Solange es Dir nicht die letzte Kraft raubt, ihr bei Seite zu stehen, darfst Du auch die Trauer um Dich und Deine zerstörten Träume zulassen.
Deine Schilderung ist sehr plastisch- eine gute Fähigkeit, die uns hilft zu empfinden, wie es Dir geht.
Ihr werdet diesen letzten Weg gemeinsam gehen... vielleicht kriechen, aber Du wirst sie nicht alleine lassen.
Und danach wirst Du funktionieren. Funktionieren für die Kinder, für die Firma, die Menschen, die von Dir abhängig sind. Denke nicht drüber nach - es bringt nichts. Steh einfach Tag für Tag durch.
Es wird leichter, irgendwann. Dann wirst Du stolz sein, dass Du bei ihr warst und dankbar, dass sie nun frei ist. Wirst Deine Kinder mit Freude sehen und wirst das Leben wieder entdecken. Es dauert, aber es wird so sein.
Wie gesagt, Tag für Tag, Schritt für Schritt, das Nötigste.

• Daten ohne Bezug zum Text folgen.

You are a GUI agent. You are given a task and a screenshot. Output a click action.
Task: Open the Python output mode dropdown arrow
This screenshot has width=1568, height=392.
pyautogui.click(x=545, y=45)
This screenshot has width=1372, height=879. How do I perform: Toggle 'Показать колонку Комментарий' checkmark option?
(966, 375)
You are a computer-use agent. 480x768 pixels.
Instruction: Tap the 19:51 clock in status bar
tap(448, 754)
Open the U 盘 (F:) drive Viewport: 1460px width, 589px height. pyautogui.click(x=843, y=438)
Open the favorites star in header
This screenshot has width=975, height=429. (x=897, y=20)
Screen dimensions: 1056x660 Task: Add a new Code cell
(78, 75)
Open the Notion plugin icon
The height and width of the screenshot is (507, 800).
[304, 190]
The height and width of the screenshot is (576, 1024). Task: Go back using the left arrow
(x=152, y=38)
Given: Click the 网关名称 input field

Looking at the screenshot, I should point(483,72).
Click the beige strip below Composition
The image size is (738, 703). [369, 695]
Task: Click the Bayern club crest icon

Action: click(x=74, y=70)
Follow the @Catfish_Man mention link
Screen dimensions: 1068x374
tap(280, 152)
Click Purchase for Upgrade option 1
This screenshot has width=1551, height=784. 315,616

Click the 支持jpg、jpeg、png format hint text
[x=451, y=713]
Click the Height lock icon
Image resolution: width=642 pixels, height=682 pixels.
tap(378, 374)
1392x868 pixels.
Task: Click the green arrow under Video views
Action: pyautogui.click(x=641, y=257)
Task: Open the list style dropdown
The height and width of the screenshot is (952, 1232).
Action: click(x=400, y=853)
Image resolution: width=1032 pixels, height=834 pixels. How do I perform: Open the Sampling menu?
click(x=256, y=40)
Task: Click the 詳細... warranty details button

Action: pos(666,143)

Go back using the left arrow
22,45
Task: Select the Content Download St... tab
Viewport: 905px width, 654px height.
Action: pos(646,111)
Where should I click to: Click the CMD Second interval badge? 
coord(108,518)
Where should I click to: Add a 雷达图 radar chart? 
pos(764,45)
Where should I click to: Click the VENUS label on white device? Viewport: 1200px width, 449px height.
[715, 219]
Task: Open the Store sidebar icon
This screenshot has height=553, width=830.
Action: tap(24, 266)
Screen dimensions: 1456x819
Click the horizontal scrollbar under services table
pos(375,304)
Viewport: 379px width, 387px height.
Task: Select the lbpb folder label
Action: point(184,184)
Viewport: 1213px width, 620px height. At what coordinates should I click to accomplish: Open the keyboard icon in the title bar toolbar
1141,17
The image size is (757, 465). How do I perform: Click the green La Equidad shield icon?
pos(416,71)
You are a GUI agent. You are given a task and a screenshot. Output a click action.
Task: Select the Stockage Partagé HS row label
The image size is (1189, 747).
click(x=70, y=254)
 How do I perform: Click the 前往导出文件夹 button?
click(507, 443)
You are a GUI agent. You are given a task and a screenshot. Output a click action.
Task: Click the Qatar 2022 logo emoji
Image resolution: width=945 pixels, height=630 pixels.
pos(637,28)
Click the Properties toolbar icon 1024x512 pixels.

Und nimm Dir jede Hilfe, jeden Trost, den Du bekommen kannst. Alles was Kraft gibt, jeder, der dir was abnehmen kann, nutze es.
Du bist der Marschall in dieser Schlacht, das kann sie nicht auch noch sein. Setz deine "Truppen" so ein, dass der Rückzug geordnet gelingt. Verlasst das Schlachtfeld und sucht die stille Wiese, wo sie gehen kann.